Written by Te’Aira Law and Gary McLaughlin

California Assembly Bill 51 (“AB 51”), codified as California Labor Code section 432.6 and California Government Code section 12953, was signed by Governor Newsom in 2019 and went into effect January 1, 2020.  AB 51 prohibits California employers from requiring employees to agree to mandatory arbitration as a condition of employment. In early 2020, multiple business associations, including the California Chamber of Commerce and the U.S. Chamber of Commerce, filed suit to challenge AB 51 as preempted by the Federal Arbitration Act (“FAA”). In February 2020, a California federal district court agreed, and enjoined enforcement of AB 51.

In September 2021, in Chamber of Commerce of United States v. Bonta, the Ninth Circuit reversed in a 2-1 decision, finding that the FAA only preempts AB 51 once an employee has actually signed an arbitration agreement.  Thus, an employer could still be liable with respect to an employee who declines to sign an arbitration agreement that is presented to him or her as a condition of employment. (See our prior post on Bonta here.)

In October of 2021, the California and U.S. Chambers of Commerce petitioned for rehearing en banc, which the Ninth Circuit deferred pending the U.S. Supreme Court’s decision in Viking River Cruises v. Moriana.  (See our prior post on Viking River here.)  However, on August 22, 2022, the original three-judge panel in Bonta voted sua sponte to grant panel rehearing and withdrew its September 2021 decision, rendering the petition for rehearing en banc moot. Judge Fletcher, who was part of the 2-1 majority in the original decision, and Judge Ikuta, who dissented in the original decision, voted in favor of rehearing. Judge Lucero, who authored the majority opinion, voted against rehearing.
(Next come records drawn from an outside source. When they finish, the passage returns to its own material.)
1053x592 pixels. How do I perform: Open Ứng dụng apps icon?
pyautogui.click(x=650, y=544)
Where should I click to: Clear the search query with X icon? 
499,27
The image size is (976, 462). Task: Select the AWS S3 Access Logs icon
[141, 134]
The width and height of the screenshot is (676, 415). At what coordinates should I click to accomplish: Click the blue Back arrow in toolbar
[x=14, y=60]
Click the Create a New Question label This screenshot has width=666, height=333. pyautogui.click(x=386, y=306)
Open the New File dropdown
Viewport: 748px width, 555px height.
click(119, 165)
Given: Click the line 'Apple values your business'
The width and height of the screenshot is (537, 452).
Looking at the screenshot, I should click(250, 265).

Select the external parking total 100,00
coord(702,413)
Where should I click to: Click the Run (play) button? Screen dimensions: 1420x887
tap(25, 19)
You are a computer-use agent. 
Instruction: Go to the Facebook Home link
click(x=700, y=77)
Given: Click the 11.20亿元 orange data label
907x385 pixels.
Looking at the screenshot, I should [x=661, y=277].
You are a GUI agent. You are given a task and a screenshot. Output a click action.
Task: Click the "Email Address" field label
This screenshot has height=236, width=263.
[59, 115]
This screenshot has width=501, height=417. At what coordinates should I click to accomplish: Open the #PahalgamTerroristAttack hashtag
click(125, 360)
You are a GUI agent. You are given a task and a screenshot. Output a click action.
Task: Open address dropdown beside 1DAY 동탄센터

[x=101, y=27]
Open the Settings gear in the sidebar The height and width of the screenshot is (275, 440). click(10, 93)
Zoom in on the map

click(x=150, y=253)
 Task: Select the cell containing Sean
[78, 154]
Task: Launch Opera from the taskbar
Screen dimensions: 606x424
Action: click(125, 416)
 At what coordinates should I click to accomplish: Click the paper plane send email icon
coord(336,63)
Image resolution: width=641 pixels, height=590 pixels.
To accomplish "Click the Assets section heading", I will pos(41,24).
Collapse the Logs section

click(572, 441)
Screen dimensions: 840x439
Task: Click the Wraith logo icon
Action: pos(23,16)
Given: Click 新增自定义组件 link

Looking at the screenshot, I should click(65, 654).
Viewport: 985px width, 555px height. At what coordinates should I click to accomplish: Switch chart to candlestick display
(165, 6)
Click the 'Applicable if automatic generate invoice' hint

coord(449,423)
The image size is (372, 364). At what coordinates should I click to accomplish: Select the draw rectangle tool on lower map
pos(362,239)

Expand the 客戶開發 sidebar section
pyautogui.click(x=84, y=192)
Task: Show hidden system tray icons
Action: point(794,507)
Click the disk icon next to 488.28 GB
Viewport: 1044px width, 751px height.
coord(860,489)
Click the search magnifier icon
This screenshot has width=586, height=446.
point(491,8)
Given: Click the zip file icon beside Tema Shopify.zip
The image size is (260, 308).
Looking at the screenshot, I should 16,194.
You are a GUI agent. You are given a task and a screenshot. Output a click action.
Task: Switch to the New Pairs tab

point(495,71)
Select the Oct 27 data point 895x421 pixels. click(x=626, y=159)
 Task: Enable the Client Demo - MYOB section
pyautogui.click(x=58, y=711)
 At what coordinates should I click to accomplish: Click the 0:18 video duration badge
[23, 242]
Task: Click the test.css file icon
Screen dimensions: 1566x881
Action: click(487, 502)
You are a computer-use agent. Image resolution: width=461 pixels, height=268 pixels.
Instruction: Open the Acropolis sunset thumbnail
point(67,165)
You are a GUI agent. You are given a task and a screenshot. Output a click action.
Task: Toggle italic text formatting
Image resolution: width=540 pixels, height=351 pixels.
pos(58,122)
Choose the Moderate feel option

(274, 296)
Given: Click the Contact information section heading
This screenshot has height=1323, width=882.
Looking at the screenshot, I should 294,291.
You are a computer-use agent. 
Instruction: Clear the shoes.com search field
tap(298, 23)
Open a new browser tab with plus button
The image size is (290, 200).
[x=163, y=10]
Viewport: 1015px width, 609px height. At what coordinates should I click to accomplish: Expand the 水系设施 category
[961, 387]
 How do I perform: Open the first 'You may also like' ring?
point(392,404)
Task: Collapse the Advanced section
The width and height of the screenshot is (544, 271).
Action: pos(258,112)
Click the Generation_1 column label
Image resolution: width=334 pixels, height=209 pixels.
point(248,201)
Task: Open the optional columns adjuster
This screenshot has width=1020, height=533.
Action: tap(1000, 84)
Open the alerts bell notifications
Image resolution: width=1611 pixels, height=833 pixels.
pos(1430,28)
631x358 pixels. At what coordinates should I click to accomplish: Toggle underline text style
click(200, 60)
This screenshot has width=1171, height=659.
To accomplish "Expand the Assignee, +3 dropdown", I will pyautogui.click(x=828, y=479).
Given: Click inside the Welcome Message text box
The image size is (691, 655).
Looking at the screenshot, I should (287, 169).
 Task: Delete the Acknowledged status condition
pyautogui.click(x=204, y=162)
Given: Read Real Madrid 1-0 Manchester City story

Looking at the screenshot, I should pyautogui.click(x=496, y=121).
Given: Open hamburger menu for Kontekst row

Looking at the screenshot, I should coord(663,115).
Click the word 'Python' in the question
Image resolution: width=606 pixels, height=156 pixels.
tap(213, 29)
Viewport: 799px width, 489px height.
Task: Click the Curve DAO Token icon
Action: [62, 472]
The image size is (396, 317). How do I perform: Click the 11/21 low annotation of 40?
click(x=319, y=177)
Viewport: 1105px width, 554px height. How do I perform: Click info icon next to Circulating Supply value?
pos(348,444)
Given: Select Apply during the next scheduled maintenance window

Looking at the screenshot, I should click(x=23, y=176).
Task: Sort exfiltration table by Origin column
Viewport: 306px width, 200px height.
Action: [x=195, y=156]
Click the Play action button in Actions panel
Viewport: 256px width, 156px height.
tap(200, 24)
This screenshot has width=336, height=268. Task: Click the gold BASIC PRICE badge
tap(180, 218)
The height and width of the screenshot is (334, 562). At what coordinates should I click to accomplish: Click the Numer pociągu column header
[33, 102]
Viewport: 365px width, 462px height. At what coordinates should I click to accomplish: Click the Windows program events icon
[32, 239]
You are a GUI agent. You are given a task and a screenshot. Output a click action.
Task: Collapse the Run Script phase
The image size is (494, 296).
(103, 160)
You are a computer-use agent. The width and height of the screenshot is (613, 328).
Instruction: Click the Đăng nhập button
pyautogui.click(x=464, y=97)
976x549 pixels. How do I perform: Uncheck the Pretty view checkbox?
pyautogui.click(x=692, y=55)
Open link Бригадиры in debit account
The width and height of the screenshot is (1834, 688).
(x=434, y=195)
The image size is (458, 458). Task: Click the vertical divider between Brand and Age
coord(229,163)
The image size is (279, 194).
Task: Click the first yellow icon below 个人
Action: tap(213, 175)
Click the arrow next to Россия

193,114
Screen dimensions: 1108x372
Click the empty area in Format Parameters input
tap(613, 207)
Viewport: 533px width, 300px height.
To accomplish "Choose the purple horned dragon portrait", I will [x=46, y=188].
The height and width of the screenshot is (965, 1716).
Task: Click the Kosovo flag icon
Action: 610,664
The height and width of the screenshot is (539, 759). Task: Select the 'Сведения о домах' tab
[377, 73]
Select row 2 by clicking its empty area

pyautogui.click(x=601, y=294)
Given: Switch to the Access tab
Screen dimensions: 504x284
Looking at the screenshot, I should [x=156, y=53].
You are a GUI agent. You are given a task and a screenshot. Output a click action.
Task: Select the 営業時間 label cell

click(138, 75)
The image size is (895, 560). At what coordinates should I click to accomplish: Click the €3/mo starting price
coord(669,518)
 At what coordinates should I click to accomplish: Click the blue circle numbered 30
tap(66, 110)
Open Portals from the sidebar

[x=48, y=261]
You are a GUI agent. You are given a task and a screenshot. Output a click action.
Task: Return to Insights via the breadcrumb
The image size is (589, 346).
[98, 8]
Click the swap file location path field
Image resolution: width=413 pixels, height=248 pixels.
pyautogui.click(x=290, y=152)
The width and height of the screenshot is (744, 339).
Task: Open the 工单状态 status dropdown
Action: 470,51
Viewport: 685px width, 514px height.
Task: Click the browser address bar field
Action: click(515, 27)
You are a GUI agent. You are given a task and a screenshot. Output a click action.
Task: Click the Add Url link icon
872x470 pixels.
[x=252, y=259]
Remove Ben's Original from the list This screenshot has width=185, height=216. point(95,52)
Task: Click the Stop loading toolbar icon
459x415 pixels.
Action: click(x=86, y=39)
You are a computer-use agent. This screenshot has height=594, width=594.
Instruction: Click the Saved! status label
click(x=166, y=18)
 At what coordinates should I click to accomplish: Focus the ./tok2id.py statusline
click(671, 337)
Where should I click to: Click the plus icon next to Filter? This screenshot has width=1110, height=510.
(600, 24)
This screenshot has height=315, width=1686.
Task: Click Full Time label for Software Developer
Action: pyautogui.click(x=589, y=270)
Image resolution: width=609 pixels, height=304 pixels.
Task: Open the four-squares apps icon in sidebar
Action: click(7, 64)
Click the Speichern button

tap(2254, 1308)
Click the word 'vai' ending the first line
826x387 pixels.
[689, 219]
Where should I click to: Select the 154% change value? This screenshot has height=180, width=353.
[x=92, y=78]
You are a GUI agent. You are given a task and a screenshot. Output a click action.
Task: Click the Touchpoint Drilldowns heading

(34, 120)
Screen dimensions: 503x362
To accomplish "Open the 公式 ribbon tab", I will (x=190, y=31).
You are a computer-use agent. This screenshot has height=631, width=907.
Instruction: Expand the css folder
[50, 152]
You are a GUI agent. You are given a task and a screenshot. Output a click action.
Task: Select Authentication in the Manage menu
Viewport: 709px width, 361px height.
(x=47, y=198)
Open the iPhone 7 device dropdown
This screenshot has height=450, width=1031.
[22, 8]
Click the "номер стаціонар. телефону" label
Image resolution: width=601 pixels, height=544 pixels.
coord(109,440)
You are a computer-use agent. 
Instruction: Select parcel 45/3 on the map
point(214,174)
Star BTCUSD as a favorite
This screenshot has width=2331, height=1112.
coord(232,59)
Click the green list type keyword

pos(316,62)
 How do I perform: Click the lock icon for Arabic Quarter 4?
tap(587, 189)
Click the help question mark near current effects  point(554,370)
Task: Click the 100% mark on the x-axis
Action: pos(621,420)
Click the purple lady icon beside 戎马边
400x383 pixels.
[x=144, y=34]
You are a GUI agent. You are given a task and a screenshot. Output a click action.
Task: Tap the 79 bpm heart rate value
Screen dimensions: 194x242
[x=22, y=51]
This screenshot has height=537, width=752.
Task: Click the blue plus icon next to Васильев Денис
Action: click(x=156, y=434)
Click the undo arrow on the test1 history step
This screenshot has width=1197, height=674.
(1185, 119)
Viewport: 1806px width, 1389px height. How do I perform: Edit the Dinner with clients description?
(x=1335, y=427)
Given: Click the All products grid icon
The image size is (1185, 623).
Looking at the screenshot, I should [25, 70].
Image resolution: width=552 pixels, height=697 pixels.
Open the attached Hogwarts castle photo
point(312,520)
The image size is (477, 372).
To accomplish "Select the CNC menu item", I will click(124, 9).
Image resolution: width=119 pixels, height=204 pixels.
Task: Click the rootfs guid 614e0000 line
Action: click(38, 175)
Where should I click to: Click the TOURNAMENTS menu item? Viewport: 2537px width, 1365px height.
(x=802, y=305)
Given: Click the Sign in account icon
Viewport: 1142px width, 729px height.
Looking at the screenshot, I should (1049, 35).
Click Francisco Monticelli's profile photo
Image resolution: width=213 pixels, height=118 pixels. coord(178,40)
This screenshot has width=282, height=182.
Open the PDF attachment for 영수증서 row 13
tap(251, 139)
Given these developments, the original injunction against enforcement of AB 51 remains in effect, and employers may continue to require employees to sign arbitration agreements as a condition of employment for the time being. There is also now the possibility that the Ninth Circuit will reverse course and uphold the injunction. Employers with questions about their arbitration agreements and practices should seek guidance from employment counsel.